==== Data for this exercise

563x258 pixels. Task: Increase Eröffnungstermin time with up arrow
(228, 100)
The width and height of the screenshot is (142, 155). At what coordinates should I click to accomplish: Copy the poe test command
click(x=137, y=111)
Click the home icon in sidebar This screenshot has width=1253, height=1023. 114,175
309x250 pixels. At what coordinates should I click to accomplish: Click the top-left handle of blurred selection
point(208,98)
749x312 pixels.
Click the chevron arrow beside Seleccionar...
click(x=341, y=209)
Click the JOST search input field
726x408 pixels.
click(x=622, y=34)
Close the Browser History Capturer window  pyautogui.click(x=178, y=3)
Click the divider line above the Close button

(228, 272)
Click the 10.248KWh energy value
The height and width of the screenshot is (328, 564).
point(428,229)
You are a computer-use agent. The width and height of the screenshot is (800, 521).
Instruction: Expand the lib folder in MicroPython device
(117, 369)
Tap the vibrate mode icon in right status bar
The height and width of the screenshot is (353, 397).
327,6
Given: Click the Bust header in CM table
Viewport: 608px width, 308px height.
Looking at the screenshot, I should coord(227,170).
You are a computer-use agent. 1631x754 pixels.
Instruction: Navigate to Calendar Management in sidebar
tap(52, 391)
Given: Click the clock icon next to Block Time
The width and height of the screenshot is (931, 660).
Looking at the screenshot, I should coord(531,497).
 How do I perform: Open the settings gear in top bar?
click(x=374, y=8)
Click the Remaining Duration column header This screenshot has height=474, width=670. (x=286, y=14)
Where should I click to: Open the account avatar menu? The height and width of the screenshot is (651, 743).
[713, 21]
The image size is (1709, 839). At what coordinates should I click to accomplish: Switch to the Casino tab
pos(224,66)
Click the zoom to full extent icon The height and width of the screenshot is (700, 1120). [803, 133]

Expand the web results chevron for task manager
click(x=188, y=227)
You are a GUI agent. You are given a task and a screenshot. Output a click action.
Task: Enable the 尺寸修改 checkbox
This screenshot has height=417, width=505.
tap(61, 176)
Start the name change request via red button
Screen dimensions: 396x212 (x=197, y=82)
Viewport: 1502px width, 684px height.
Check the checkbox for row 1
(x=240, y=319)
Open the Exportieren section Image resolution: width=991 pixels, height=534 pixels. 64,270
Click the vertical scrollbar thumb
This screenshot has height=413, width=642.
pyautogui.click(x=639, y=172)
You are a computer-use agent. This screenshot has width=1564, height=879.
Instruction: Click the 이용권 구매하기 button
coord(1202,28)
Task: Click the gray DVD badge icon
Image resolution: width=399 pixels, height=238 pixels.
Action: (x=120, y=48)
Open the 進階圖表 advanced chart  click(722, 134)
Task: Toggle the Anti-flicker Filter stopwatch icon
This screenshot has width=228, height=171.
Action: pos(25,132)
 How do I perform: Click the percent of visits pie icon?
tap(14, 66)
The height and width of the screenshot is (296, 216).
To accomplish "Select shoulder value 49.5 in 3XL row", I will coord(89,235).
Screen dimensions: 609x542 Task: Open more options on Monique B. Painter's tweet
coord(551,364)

========

Stated problem
Write out the material again from the line with "Click the Remaining" to the line with "click(x=188, y=227)", both included, adding 34 to every coordinate in the answers.

Exercise output
Click the Remaining Duration column header This screenshot has height=474, width=670. (x=320, y=48)
Where should I click to: Open the account avatar menu? The height and width of the screenshot is (651, 743).
[747, 55]
The image size is (1709, 839). At what coordinates should I click to accomplish: Switch to the Casino tab
pos(258,100)
Click the zoom to full extent icon The height and width of the screenshot is (700, 1120). [837, 167]

Expand the web results chevron for task manager
click(x=222, y=261)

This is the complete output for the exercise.